He was diagnosed in 1923, the year he suffered "a general breakdown" while in Paris, and had a brain tumor removed in 1927. He died on January 3, 1929, of a brain malady at Johns Hopkins Hospital in Baltimore. At the time of his death, Bessie was in France staying at the home of Alva's daughter Consuelo Vanderbilt and her husband Jacques Balsan (after her divorce from Charles Spencer-Churchill, 9th Duke of Marlborough). His funeral was held at St. Ignatius Church in Baltimore and he was buried in the family lot in Green Mount Cemetery. Under the terms of his will, he left all of his property in the United States to his sisters and his possessions in Paris to his widow.

===Sexuality===
Lehr was, in fact, gay and rumored to have had a longstanding relationship with friend and fellow Newport cottager Charles Greenough. Lehr owned, and hung in his bedroom, a nude painting by R. G. Harper Pennington of Robert Gould Shaw II as the character "Little Billee" from the bohemian novel Trilby (1894) by George du Maurier.
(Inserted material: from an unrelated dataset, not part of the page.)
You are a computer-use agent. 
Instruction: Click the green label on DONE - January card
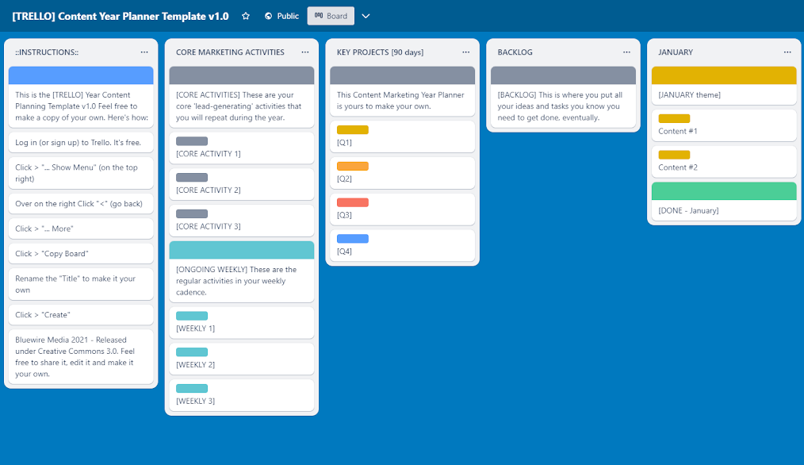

In 1904, three years after his marriage, Lehr objected to his name being used in a song from the musical comedy Baroness Fiddlesticks.

Seeing New York,

Seeing New York,

Flatiron and Subway and all—

Where the Bowery crowd goes

In their glad evening clo’es

To Harry Lehr's annual ball.

The lyrics of the stanza he objected to, above, implied a connection between Lehr and the “Bowery” crowd” which, as historian George Chauncey has established “was the center of the city’s best-known sites of homosexual rendezvous at the turn of the century [as well as] other ‘commercialized vice.’”

==In popular culture==
- Lehr appears as a supporting character in Gore Vidal's 1987 novel Empire.